DCU@FIRE-2014: an information retrieval approach for source code plagiarism detection
Ganguly, DebasisORCID: 0000-0003-0050-7138 and Jones, Gareth J.F.ORCID: 0000-0002-4033-9135
(2014)
DCU@FIRE-2014: an information retrieval approach for source code plagiarism detection.
In: Forum for Information Retrieval Evaluation (FIRE 2014) workshop, 5-7 Dec 2014, Bangalore, India.

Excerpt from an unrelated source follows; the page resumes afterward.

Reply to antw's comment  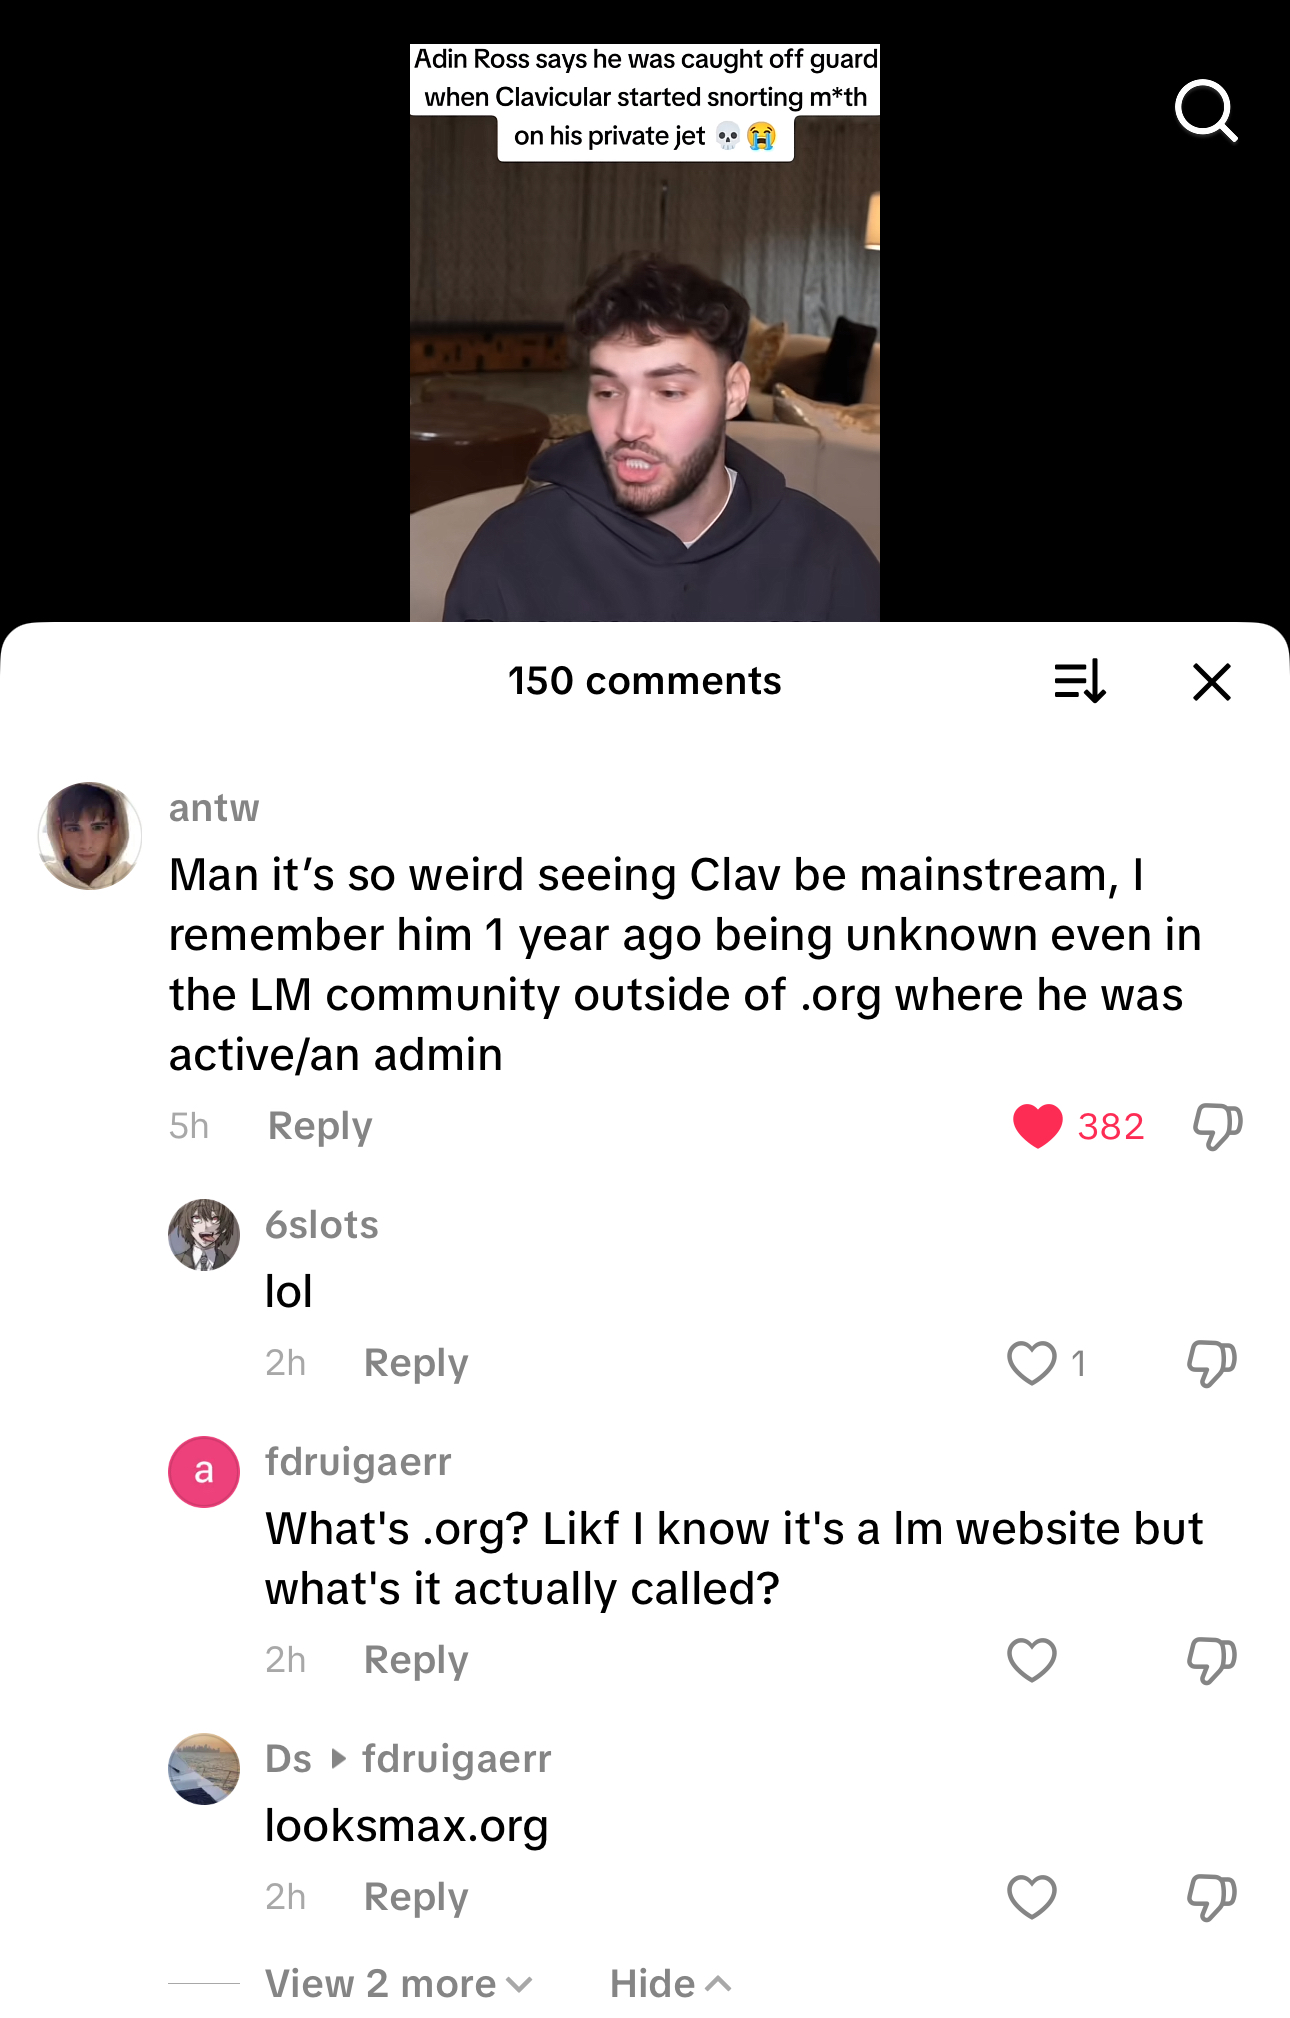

This paper investigates an information retrieval (IR) based approach for source code plagiarism detection. The method of extensively checking pairwise similarities between documents is not scalable for large collections of source code documents. To make the task of source code plagiarism detection fast and scalable in practice, we propose an IR based approach in which each document is treated as a pseudo-query in order to retrieve a list of potential candidate documents in a decreasing order of their similarity values. A threshold is then applied on the relative similarity decrement ratios to report a set of documents as potential cases of source-code reuse. Instead of treating a source code as an unstructured text document, we explore term extraction from the annotated parse tree of a source code and also make use of field based language model for indexing and retrieval of source code documents. Results conrm that source code parsing plays a vital role in improving the plagiarism prediction accuracy.